The effect of imatinib mesylate on patients with Philadelphia chromosome-positive chronic myeloid leukemia with secondary chromosomal aberrations.

PURPOSE AND EXPERIMENTAL DESIGN

The acquisition of secondary chromosomal aberrations in chronic myeloid leukemia (CML) patients with Philadelphia chromosome-positive (Ph+) karyotype signifies clonal evolution associated with disease progression to accelerated/blastic phase. Therefore, these aberrations are of clinical and biological importance. We identified 58 cases with secondary abnormalities in addition to t(9;22)(q34;q11.2) or its variants in a review of 137 CML patients treated with imatinib mesylate (STI571). Clinically 13 patients were in chronic phase, 24 in accelerated phase, and 21 in blastic phase.

RESULTS

More than 50% of cases showed the major routes of CML clonal evolution [+8, i(17q), +Ph, and/or +19]. The remainder exhibited minor routes of secondary abnormalities with -17/17p-, 11p-/rearr(11p), and -7/rearr(7) as the most frequent abnormalities.
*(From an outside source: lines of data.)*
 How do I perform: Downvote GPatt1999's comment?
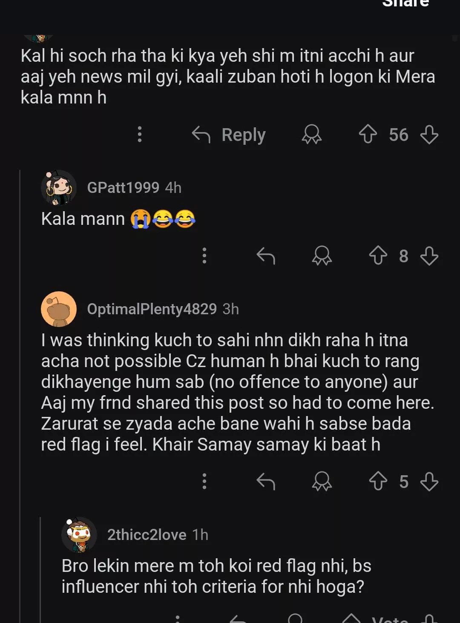pyautogui.click(x=429, y=256)
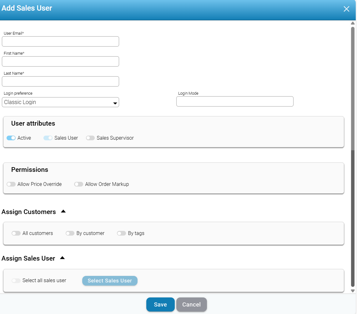The image size is (357, 314).
Task: Enable the Sales Supervisor toggle
Action: click(90, 138)
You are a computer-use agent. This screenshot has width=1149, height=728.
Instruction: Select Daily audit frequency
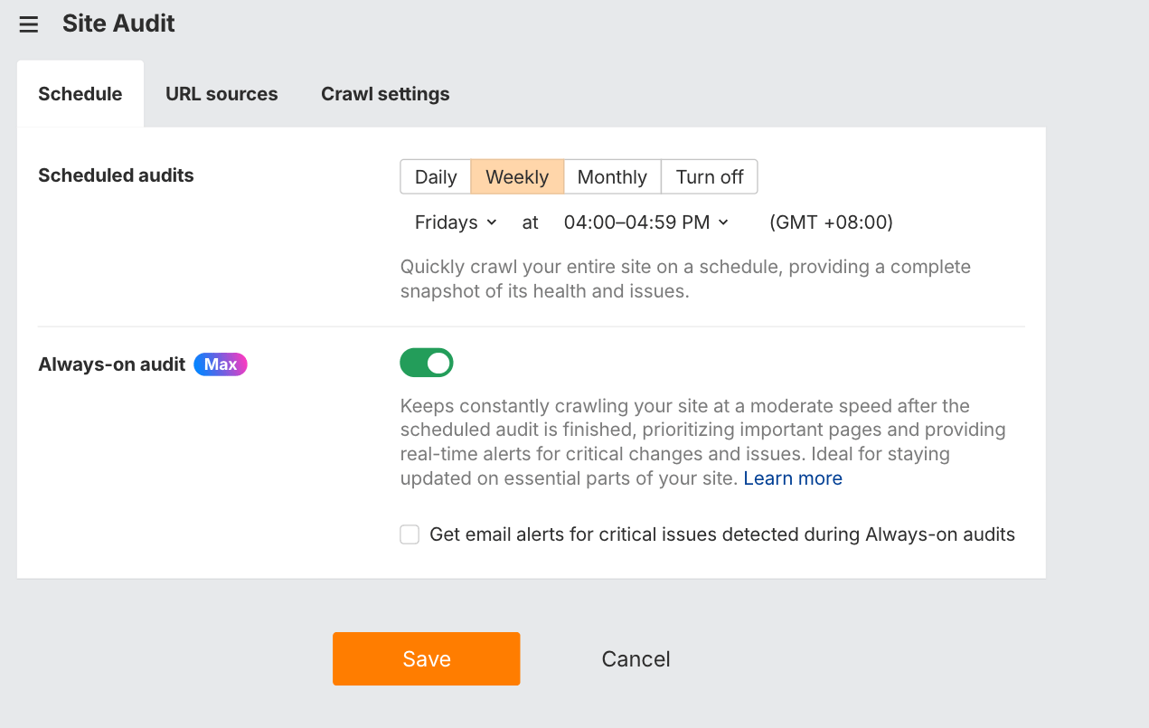point(436,177)
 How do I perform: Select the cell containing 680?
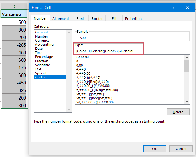point(14,75)
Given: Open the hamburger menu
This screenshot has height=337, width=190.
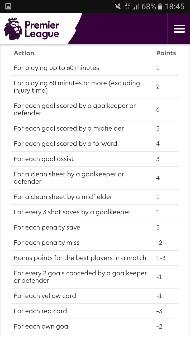Looking at the screenshot, I should [179, 28].
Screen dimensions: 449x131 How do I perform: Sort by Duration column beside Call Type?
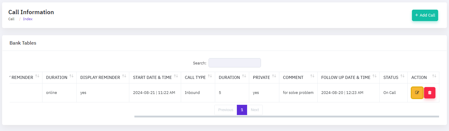[244, 76]
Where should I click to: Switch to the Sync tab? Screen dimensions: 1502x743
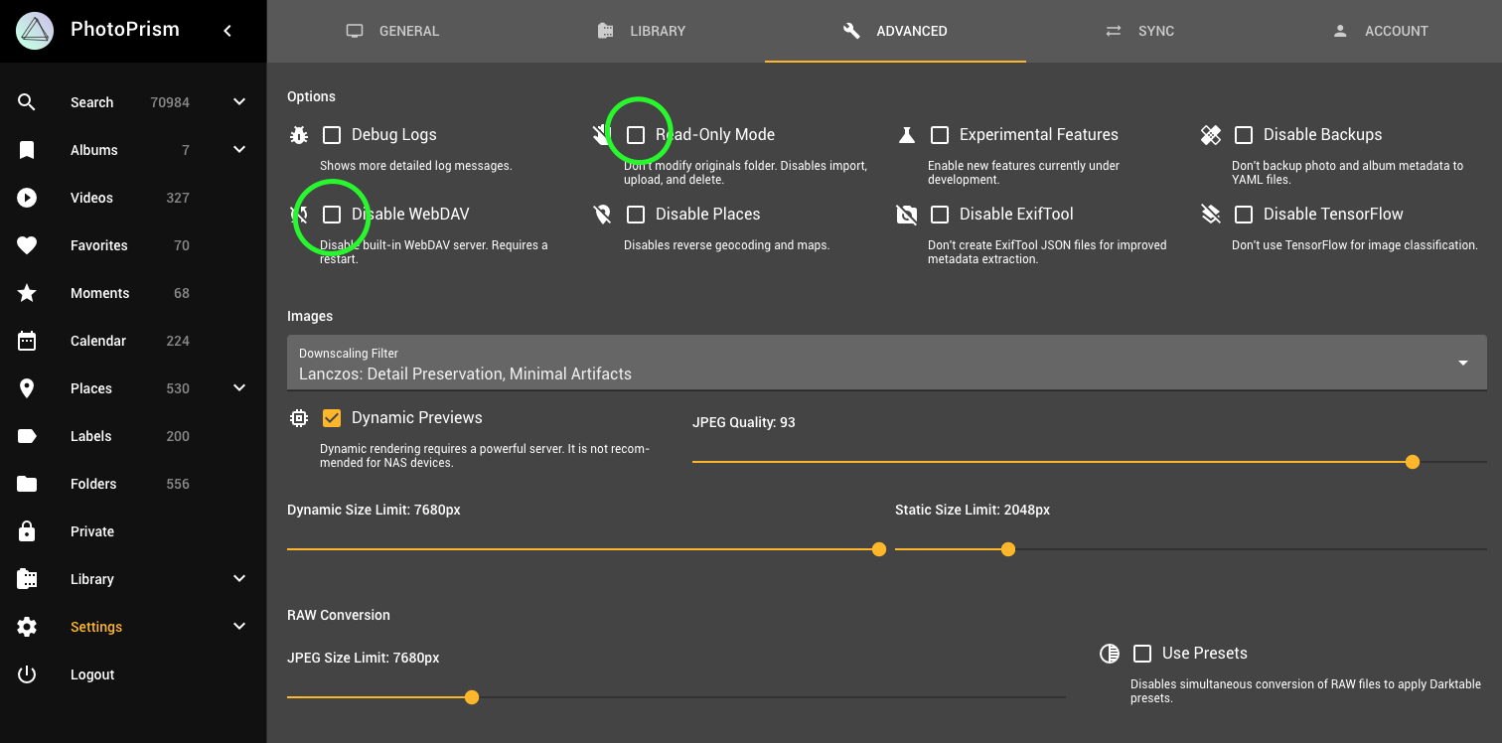click(1139, 31)
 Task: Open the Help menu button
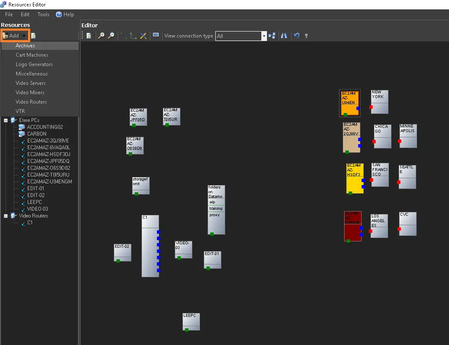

Of particular interest, one case developed an inv(16)(p13q22) as a secondary anomaly during blastic transformation. The bone marrow was consistent with myelomonocytic morphology with eosinophilia. Cytogenetic responses to imatinib mesylate occurred in 15 of 58 (26%) patients; 12 achieved complete cytogenetic remission, 2 had a major response, and 1 had a minor response, with most responses noted within 3-6 months. Seven patients remain in remission >17-30 months, 2 patients relapsed between 12 and 19 months on therapy, and 1 patient was treated by bone marrow transplantation.

CONCLUSIONS

Although some Ph+ CML patients with clonal evolution can have a complete cytogenetic response to imatinib mesylate, responses tend to be brief, and such patients may benefit from subsequent stem cell transplantation. Therefore, CML patients with clonal evolution may require therapy additional to imatinib mesylate for maximal eradication of the Ph+ leukemic cells.